# TRY IT
Return exactly the lines of the entries that start at the line containing "The height and" and continue to the last line. Omit the pictures.

Top of DATA TO EXAMINE

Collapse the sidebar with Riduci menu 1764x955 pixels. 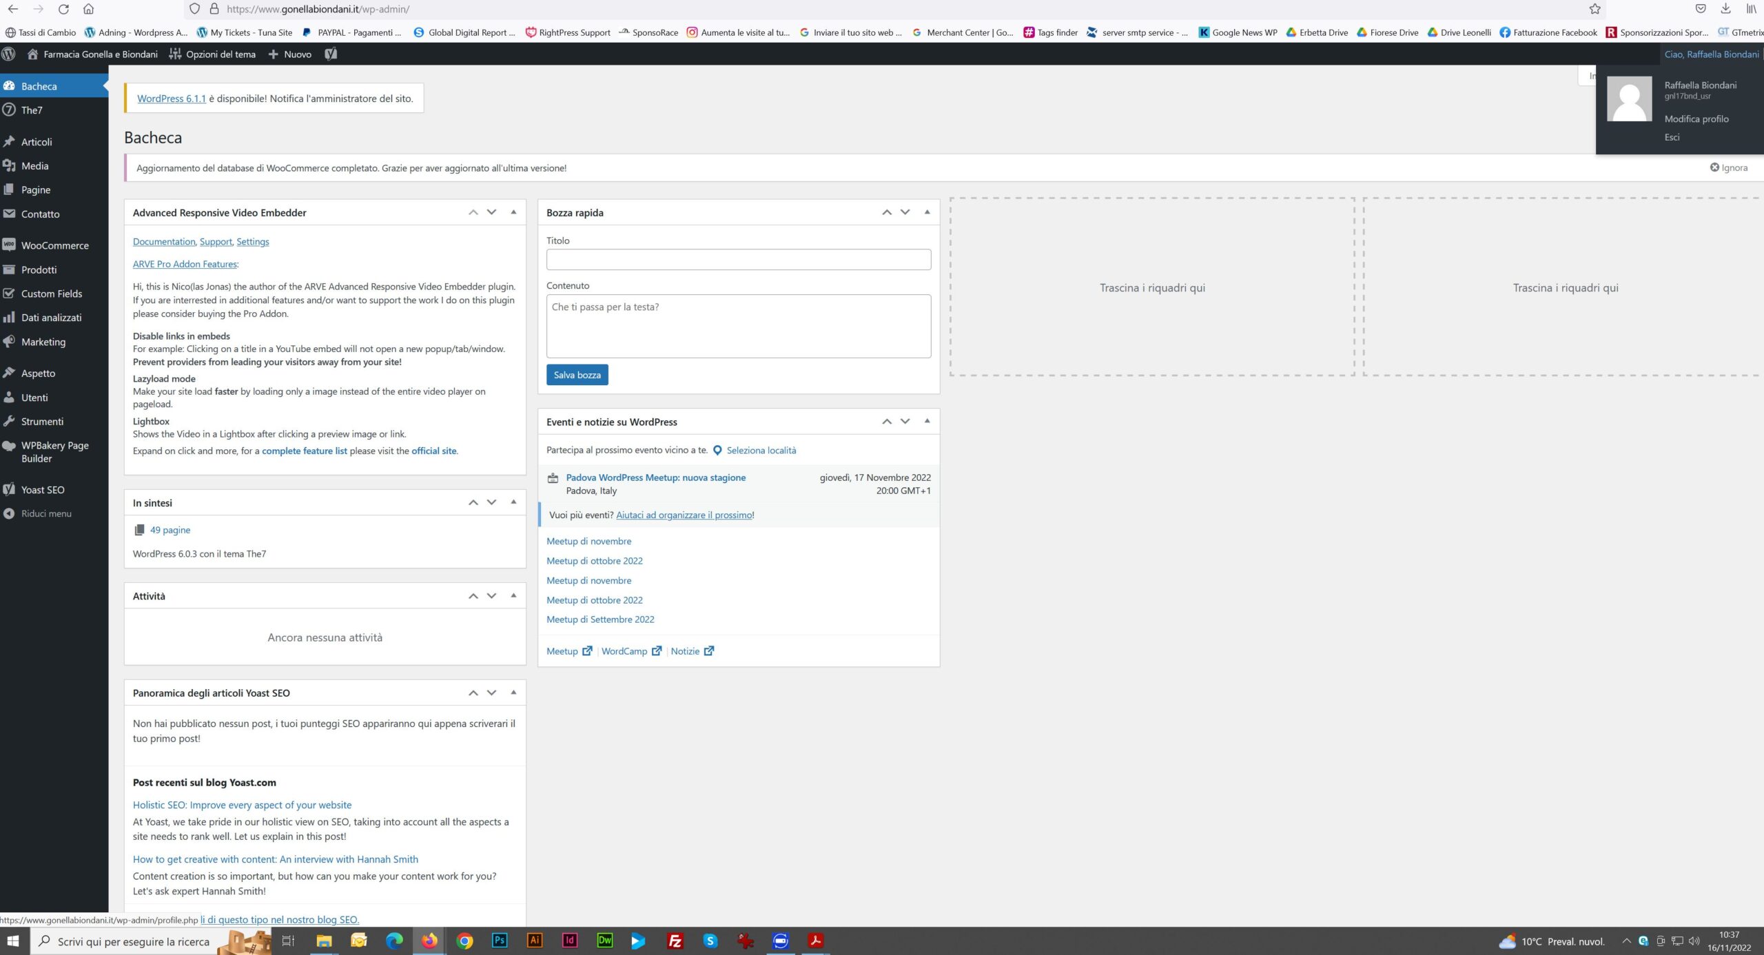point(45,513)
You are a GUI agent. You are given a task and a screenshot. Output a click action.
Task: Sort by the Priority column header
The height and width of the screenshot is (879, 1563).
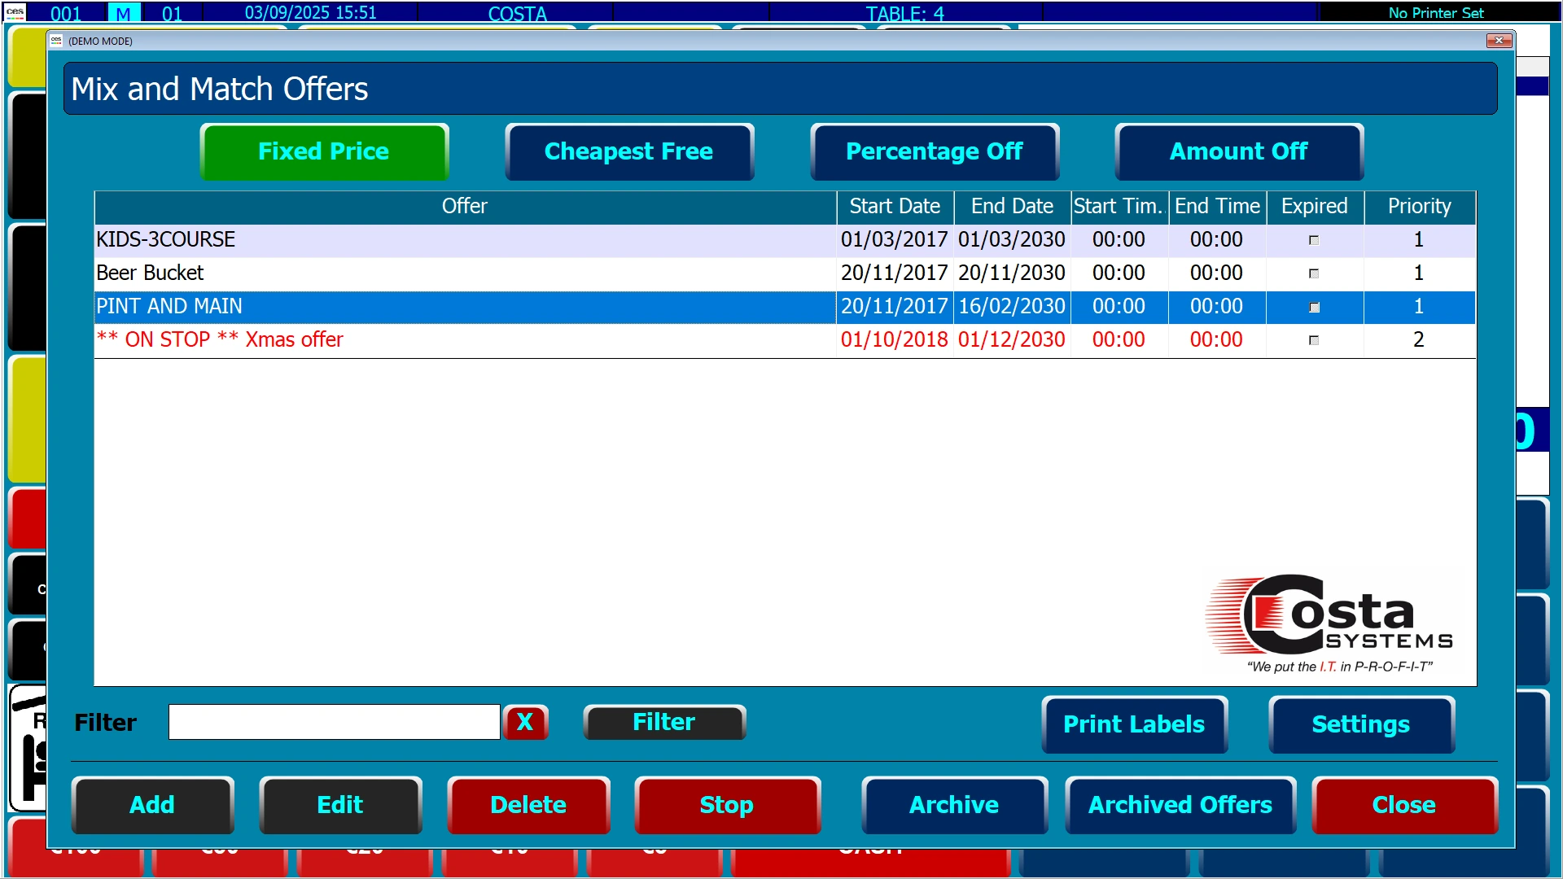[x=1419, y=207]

Bottom of DATA TO EXAMINE

# THE ANSWER
The height and width of the screenshot is (879, 1563).
[x=1419, y=207]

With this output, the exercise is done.